§ **EXERCISES**
[A] Answer these from the palm oil text, one line each:
(i) What two causes does it give for the awful smoke from Indonesian fires?
(ii) What annual capacity does it give for the hydroprocessing plants?
(iii) What biomass share of the European fuel mix does the EU mandate require?
[B] Please transcribe the palm oil text from "The smoke from" up to and including "else to burn.".
[C] Go on with the palm oil text, starting after its final sentence.

§ **TEXT TO READ**
○ ○ ○ ○

The smoke from Indonesian fires is pretty awful because of the low burn temperature (wet material) and gunk that boils out of the plants that evolved to contain alkaloid liquids the insect/critters don’t like.
Large forests that turn from different teaks to palm trees subtract biomass for fuel from the available total. Palm makes lousy firewood. People have to buy something else to burn.
No one mentioned that harvesting palm oil is a dangerous job. Many poorly paid migrant workers are killed each year. It is mostly roses for the owners, not so much for everyone else.

Dr. Bob
August 27, 2013 1:14 pm

I had a discussion with a Greenpeace recruiter that was trying to get you to join GP because Mars candy bars contained palm oil, and that was oh so bad for the environment. No suggestion of what would replace palm oil in chocolate though. So I pointed out that they had the problem totally backwards. One major use of palm oil is to feed several hydroprocessing plants of roughly 800,000 MT/year capacity that produce hydroprocessed “renewable” diesel just to meet the EU mandate of 5.75% biomass content in the European fuel mix. This mandated biofuel content drives huge needs for “green” palm oil forcing other consumers of palm to go to plantations that are carved out of the forests (and are thus not considered green). So, if you want to eliminate the rain forest burning problem, change the EU fuel requirements to not allow palm derived biofuels. That is probably half of the palm oil demand currently. I would like to see statistics on that to validate the problem.

○ ○ ○ ○

§ **RECORDED DATA**
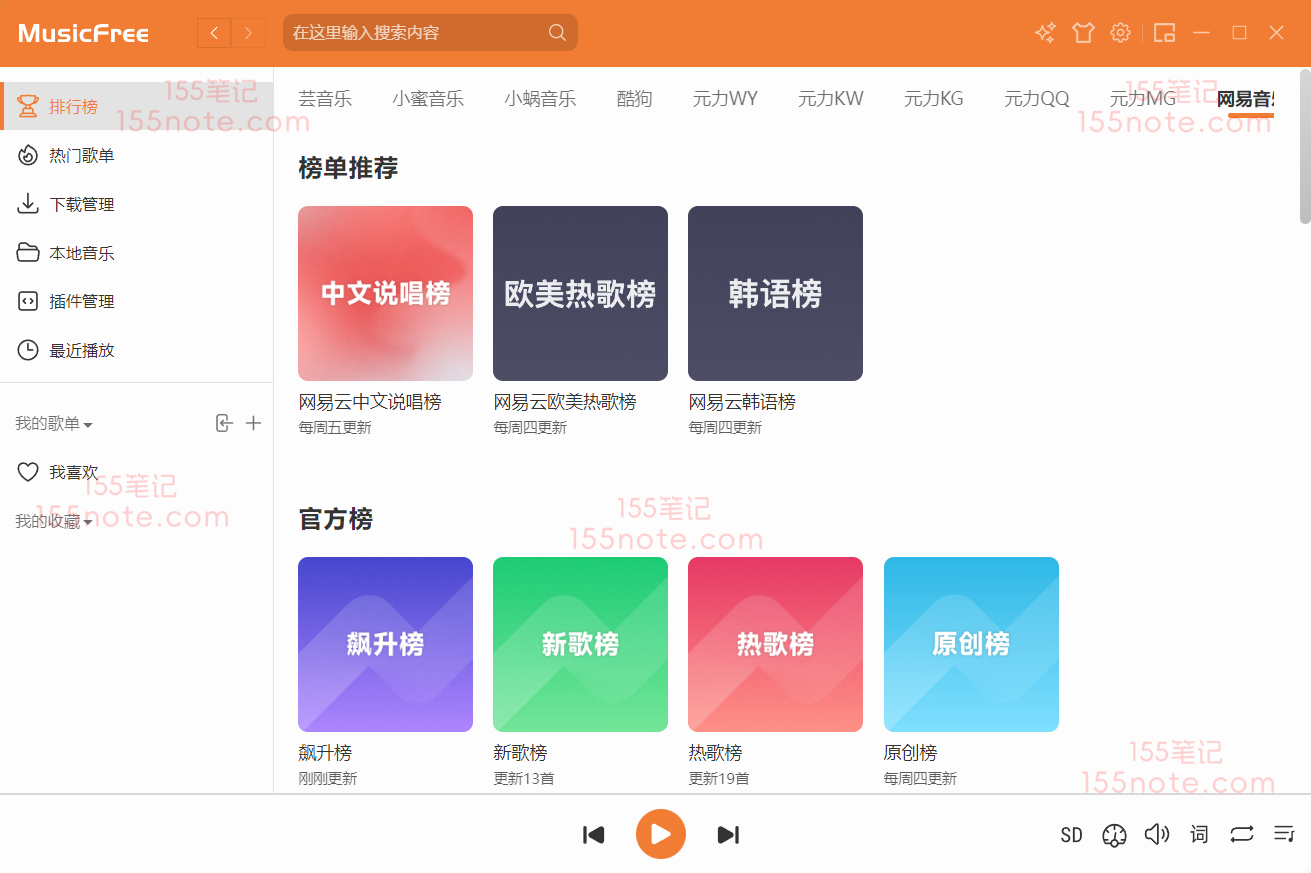Skip to the next track
Screen dimensions: 1311x873
[728, 834]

○ ○ ○ ○

§ **THE REPLIES**
[A]
(i) The low burn temperature from wet material, and gunk that boils out of the plants.
(ii) Roughly 800,000 MT/year.
(iii) 5.75%.

[B]
The smoke from Indonesian fires is pretty awful because of the low burn temperature (wet material) and gunk that boils out of the plants that evolved to contain alkaloid liquids the insect/critters don’t like.
Large forests that turn from different teaks to palm trees subtract biomass for fuel from the available total. Palm makes lousy firewood. People have to buy something else to burn.

[C]
August 27, 2013 1:28 pm

“Canola is generally grown where no actual forests have stood for centuries, namely prairie grasslands.”
We should stop being hypocrites. Plow it under and let the Buffalo have it back.
Yum. Buffalo.
“Parks Canada led the ecological restoration of the mixed-grass prairie ecosystem in Grasslands National Park. The project focused on re-introduction of natural processes, such as large herbivore grazing by bison and cattle, and the use of prescribed burns. In addition, previously cultivated areas, as well as areas dominated by invasive plants, were re-vegetated. During the project, various partners and stakeholders were involved in the planning, decision-making, and celebration of the restoration work including local communities, Aboriginal people and park visitors.”
http://www.pc.gc.ca/progs/np-pn/re-er/ec-cs/ec-cs01.aspx
Wait …. “prescribed burns” emulating lightning strike fires is natural?

Dave
August 27, 2013 1:39 pm

Palm oil seems like an effective way to sequester carbon. /sarc
In 2004, I went on a business trip to Kuala Lumpur, Malaysia. As we were landing, I looked out of the window to see what I thought would be jungle. I was amazed to see the jungle was actually palm trees planted in straight lines for as far as the eye could see. This palm oil stuff is big business!

Bruce Cobb
August 27, 2013 1:58 pm

Biodiesel is what’s driving the huge uptick in demand, particularly in Indonesia. It’s one of the many unintended consequences of the CAGW lie. Funny how groups responsible for helping to push that lie are now bemoaning the result. Oh, the irony.

W. T. Menny
August 27, 2013 2:43 pm

Whether it is Palm oil or Canola: More people is bad; fewer people is good.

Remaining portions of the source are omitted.